> **WRITTEN PROBLEM**: Reproduce word for word the part that opens with the line containing "Click the text" and closes with the line containing "The height and", leaving the pictures out of your answer.

> **INFORMATION PROVIDED**:

————————

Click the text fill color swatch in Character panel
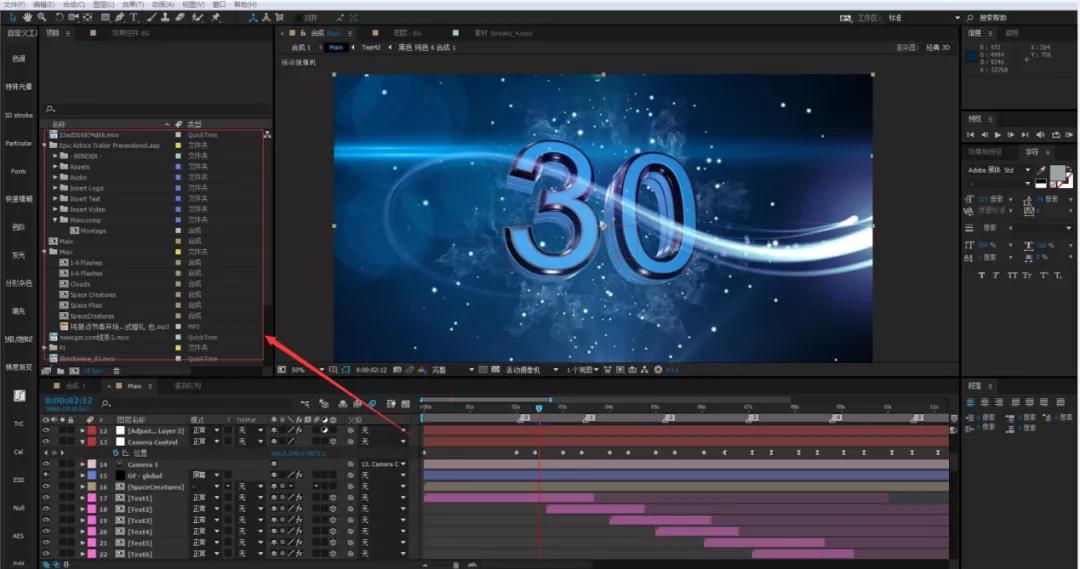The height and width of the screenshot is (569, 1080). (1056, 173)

————————

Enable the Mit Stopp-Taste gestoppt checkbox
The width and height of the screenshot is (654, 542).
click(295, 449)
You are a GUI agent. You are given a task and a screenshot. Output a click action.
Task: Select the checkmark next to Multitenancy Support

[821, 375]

————————

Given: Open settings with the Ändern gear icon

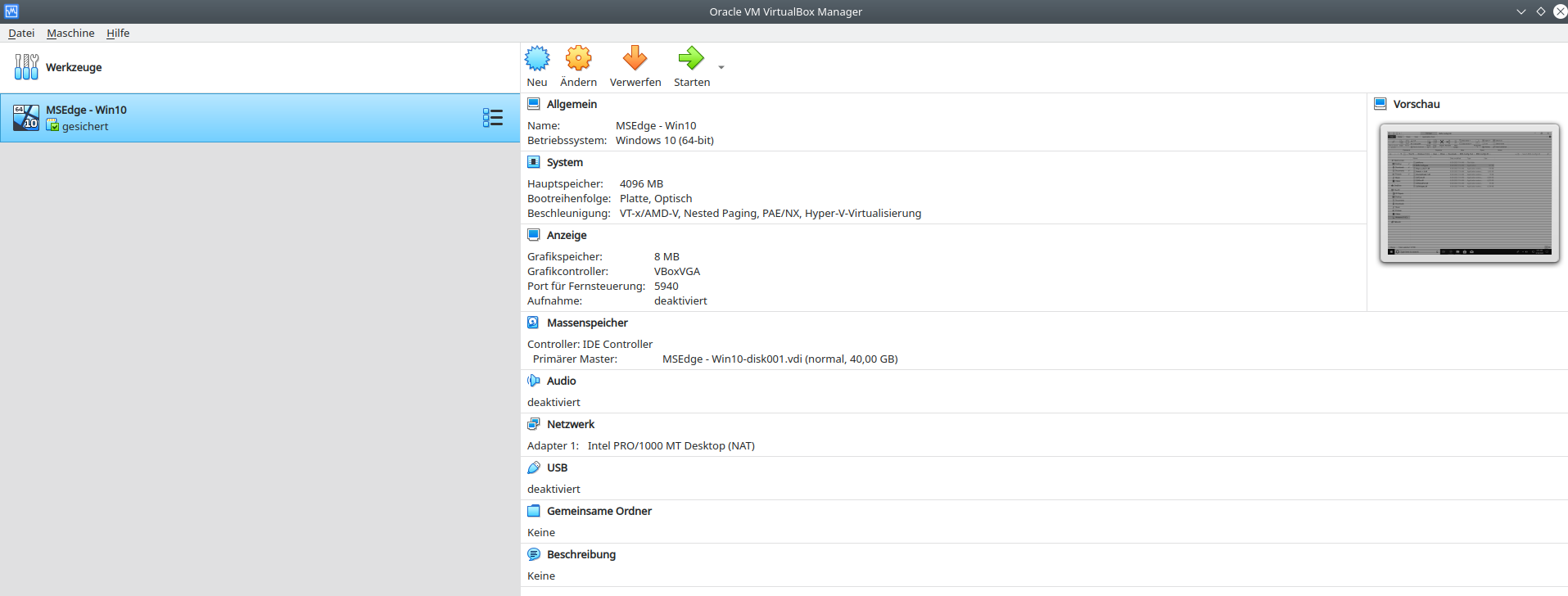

————————

> **ANSWER IN FULL**:
Click the text fill color swatch in Character panel
The height and width of the screenshot is (569, 1080). (1056, 173)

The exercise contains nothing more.